One thing is clear: The playbook we’ve been using since the 1940s isn’t going to cut it anymore. We still seem to think the Middle East can be managed if we curry favor with local autocrats, back Israel to the hilt, constantly reiterate the need for U.S. “leadership,” and when all else fails, blow some stuff up. But this approach is manifestly not working, and principles that informed U.S. policy in the past are no longer helpful.


...When the Cold War ended, one might have expected that U.S. involvement in the region would decline, because there was no longer a significant external threat to contain. Instead, the U.S. role deepened, beginning with the 1991 Gulf War. Instead of its earlier balance-of-power approach, the Clinton administration’s strategy of “dual containment” cast Washington in the role of regional policeman. Unfortunately, this ill-conceived strategy required the United States to keep substantial ground and air forces in Saudi Arabia, infuriating Osama bin Laden and helping to convince him to attack the United States directly on 9/11.

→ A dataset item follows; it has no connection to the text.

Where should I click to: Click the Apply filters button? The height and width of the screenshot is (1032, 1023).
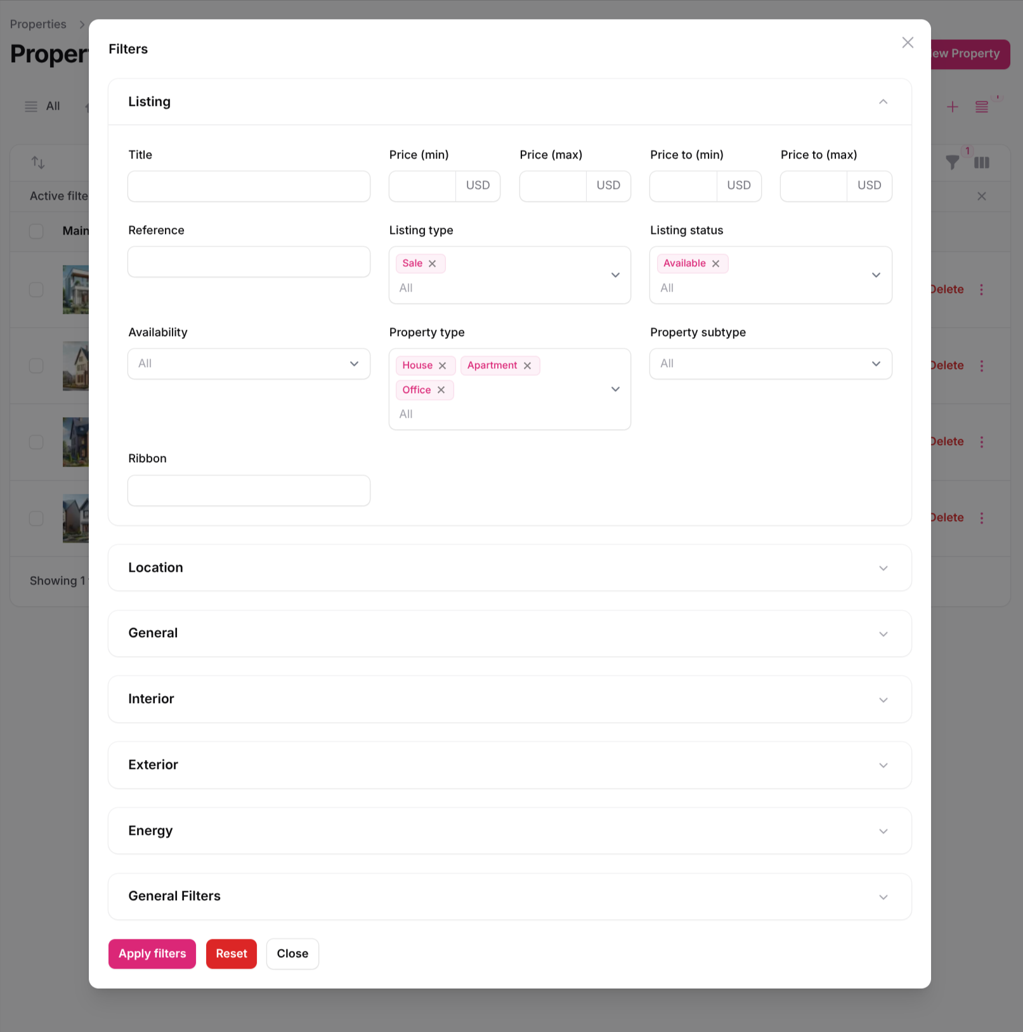(152, 954)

America’s military role increased even more after the 9/11 attacks — after George W. Bush and Dick Cheney drank the neocon Kool-Aid and embarked on their delusional effort at “regional transformation.” The results were disastrous, and Barack Obama was elected on promises to end the Iraq War, rebuild America’s relations with the Muslim world, achieve a two-state solution, and put U.S. relations with Iran on a new footing. Although he eventually reached a nuclear agreement with Iran, the rest of his Middle East policy has been no more successful than that of his inept predecessor. Syria is in ruins; al Qaeda remains an active force; the Islamic State is sowing violence around the world; Libya and Yemen are war-torn failed states; and the peace process is in tatters.

Why is the United States having such trouble? Because it has failed to take account of the dramatic changes that have transformed the Middle East’s strategic landscape.

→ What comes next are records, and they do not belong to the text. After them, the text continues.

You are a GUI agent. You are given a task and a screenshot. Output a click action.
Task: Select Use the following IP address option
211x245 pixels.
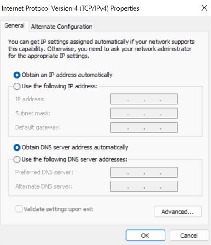click(17, 86)
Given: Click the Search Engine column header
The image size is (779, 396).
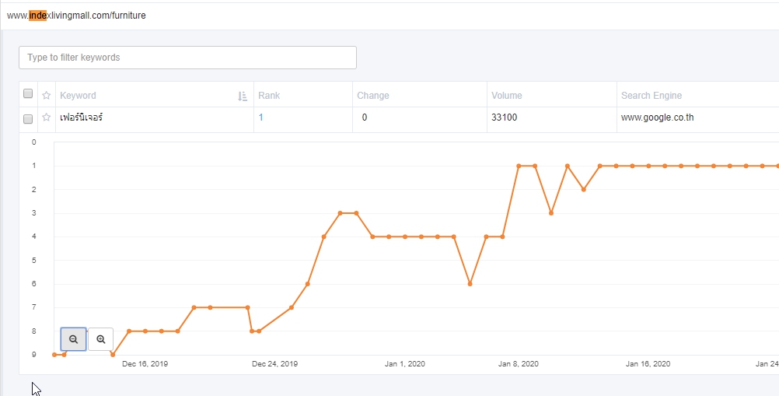Looking at the screenshot, I should (651, 96).
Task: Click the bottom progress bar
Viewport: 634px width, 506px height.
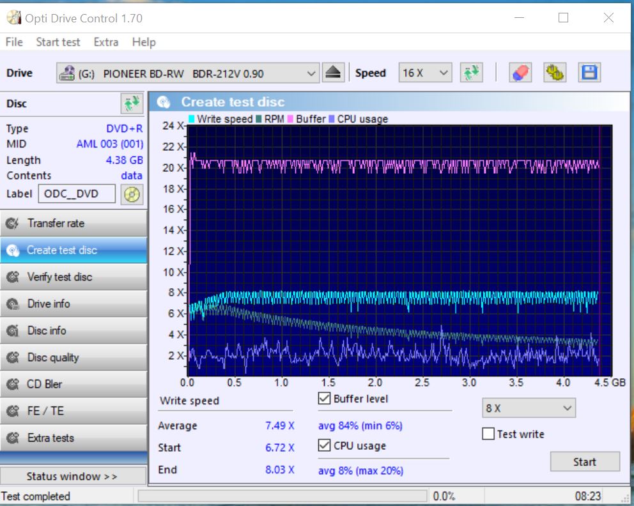Action: point(282,496)
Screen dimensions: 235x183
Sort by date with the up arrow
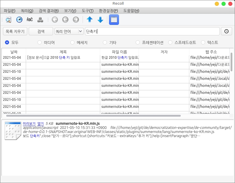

Today ...there is no single overarching threat to the region and thus no clear organizing principle to guide U.S. policymakers. Some people would like to cast Iran in that role, but as an actor, it’s still far too weak and internally hamstrung to serve as the organizing focus of U.S. strategy. And on some issues — such as the Islamic State — the United States and Iran are largely on the same side. In short, what we are grappling with today is a fiendishly complicated array of actors pursuing a variety of objectives, and who is on our side and who is against us varies from issue to issue.

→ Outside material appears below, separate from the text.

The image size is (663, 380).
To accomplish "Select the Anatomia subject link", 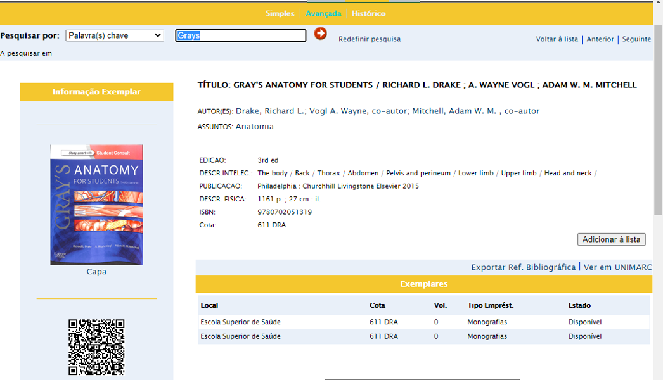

U.S. relations with all of its traditional Middle East allies are at their lowest point in years. Turkey has drifted back toward authoritarianism under President Recep Tayyip Erdogan and the AKP, and its policies toward the crisis in Syria and the Islamic State are frequently at odds with U.S. preferences. Israel continues to move to the right, while still rejecting the two-state solution that Washington favors, and actively tried to sabotage the nuclear deal with Iran. Egypt is again in the hands of a thuggish military dictatorship with few redeeming features, and relations with Saudi Arabia have been strained by the partial U.S. détente with Iran, disagreements about the proper approach to the Syrian civil war, and by growing concerns over the Saudi role in promoting a version of Islam that has inspired a generation of anti-Western extremists. The CIA may still have close ties with Saudi intelligence, but I’m not sure if that is a good thing or not.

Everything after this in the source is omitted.